La police israélienne a mené une perquisition au domicile de l’élu municipal de Lod Akram Sakalla et arrêté son fils, soupçonné d’avoir peint un drapeau palestinien sur la mairie. L’intervention s’est déroulée avec des agents lourdement armés et le jeune homme a été transféré menotté et les yeux bandés. Les autorités qualifient le geste d’"incitation" ou de "soutien à une organisation terroriste", bien que le drapeau palestinien ne soit pas officiellement interdit par la loi israélienne. Le ministre de la Sécurité nationale Itamar Ben-Gvir s’est rendu au commissariat pour soutenir l’opération.

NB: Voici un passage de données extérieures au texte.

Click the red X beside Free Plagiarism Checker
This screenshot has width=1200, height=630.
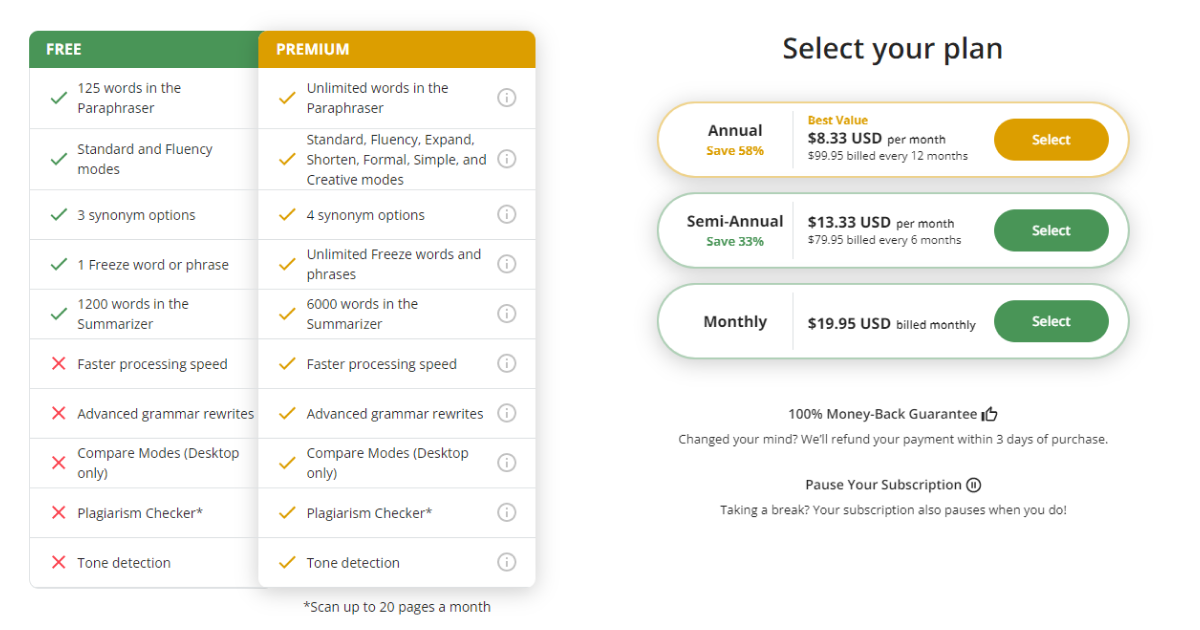pyautogui.click(x=59, y=513)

La police israélienne a perquisitionné le domicile familial d’un membre du conseil municipal de Lod, Akram Sakalla, et interpellé violemment son fils, soupçonné d’avoir peint un drapeau palestinien sur la façade de la mairie.
Selon plusieurs sources locales, des agents lourdement armés ont investi la maison familiale lors de l’opération. Le fils de l’élu a été arrêté puis transféré menotté et les yeux bandés vers un commissariat.

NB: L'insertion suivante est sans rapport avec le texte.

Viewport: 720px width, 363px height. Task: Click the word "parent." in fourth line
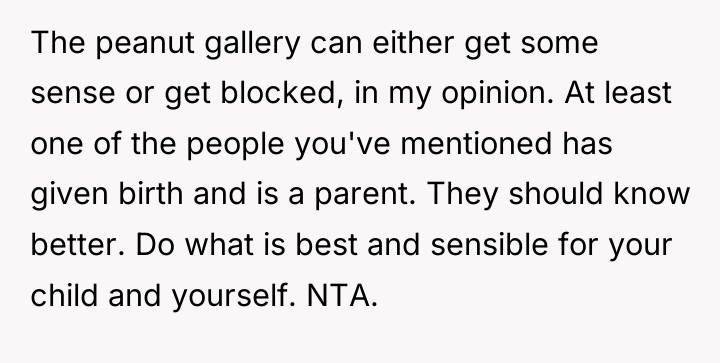366,195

Pourtant, la législation israélienne ne classe pas officiellement le drapeau palestinien comme un symbole terroriste. Cette contradiction alimente les critiques d’organisations de défense des droits civiques et de plusieurs responsables politiques arabes en Israël.

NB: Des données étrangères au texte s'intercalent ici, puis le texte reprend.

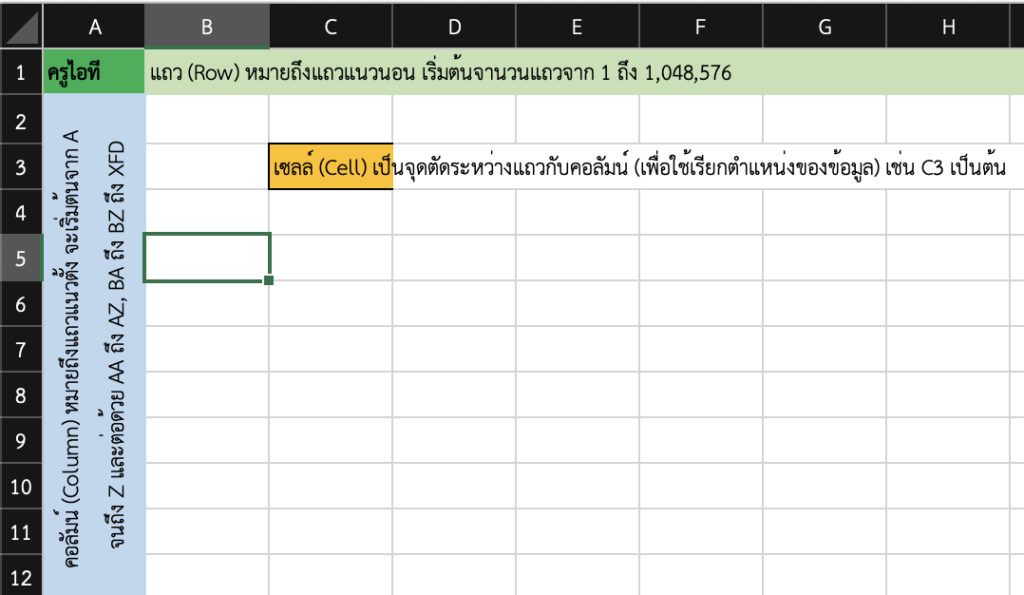Select column B header
This screenshot has height=595, width=1024.
(207, 26)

Le ministre Itamar Ben-Gvir soutient l’opération policière
Le ministre israélien de la Sécurité nationale, Itamar Ben-Gvir, s’est personnellement rendu au commissariat de Lod après l’interpellation.
Figure controversée du gouvernement israélien, Ben-Gvir a affiché son soutien à l’intervention policière. Sa visite a été interprétée par certains observateurs comme un signal politique dans un contexte de fortes tensions autour des symboles palestiniens.
Depuis plusieurs années, l’usage du drapeau palestinien est régulièrement contesté en Israël, notamment lors de manifestations ou d’événements publics. Plusieurs projets de loi ont tenté d’en limiter l’affichage, sans que celui-ci ne soit officiellement interdit par la législation.
Débat autour de la criminalisation des symboles palestiniens
L’arrestation du fils d’Akram Sakalla relance le débat sur la criminalisation de l’expression politique liée à la cause palestinienne.
La ville de Lod, où vit une importante population palestinienne citoyenne d’Israël, a déjà été le théâtre de tensions intercommunautaires ces dernières années.